The case for romanizing Singhala


The purpose of these pages is to demonstrate the best way to digitize Singhala and other Indian languages whose writing systems are consistent with vyAkaraNa. vyAkaraNa, unlike English grammar, begins by defining speech as a set of atomic sounds meaningful to the native speaker, the akSara. The concept of phoneme is similar to that of akSara, but akSara has two well-defined aspects to it — varNa and rUpa or sound and shape. varNa is the equivalent of phoneme. Each akSara has a place in the hodiya according to its pronunciation. hodiya of a language is its phoneme chart. It is not an alphabet where the letters and phonemes do not have a direct relation. Each position in the hodiya has its pronunciation rule. As such, we can first layout the hodiya and then assign each position a shape. Devanagari and Singhala hodi together illustrate this with differences we can easily understand. (The Sanskrit words in this paragraph are spelled according to the Harvard-Kyoto scheme as seen on the Cologne University web site).

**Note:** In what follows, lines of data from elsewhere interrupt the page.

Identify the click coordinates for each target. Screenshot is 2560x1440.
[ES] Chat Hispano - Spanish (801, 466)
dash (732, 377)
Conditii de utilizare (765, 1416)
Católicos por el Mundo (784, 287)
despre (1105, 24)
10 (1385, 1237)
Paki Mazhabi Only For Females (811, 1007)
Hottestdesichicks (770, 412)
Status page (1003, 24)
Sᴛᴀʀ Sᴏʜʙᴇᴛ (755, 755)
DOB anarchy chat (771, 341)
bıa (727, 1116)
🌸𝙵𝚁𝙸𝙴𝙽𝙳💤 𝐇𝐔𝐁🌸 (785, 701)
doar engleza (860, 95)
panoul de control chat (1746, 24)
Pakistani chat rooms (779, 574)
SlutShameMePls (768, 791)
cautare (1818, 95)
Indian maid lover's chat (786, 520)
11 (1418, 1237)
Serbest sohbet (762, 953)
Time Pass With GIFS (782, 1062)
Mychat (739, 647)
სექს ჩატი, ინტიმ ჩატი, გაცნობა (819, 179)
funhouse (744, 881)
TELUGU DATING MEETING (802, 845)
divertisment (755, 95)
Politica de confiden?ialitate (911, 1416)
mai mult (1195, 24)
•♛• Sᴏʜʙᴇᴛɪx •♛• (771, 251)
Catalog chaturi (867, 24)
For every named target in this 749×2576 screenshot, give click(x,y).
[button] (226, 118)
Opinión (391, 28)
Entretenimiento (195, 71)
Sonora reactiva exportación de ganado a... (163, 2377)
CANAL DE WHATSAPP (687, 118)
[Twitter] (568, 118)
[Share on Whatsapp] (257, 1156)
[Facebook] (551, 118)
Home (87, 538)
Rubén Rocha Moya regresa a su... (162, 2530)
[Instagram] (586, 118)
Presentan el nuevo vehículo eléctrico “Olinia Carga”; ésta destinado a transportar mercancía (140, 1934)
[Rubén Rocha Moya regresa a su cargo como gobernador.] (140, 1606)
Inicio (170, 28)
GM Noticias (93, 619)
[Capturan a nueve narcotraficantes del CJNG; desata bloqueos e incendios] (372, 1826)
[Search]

What is the goal in digitizing?
The attributes of an ideal digitized script would match those of English. Its basic text when all of its formatting is removed should still be readable even after received in anothet device. The input should be easy and familiar. Basic text editing features such as deletion of last entered item, search and replace should be available in the familiar manner. Its atomic linguistic units should have a means of sorting according to the known sorting order of the language.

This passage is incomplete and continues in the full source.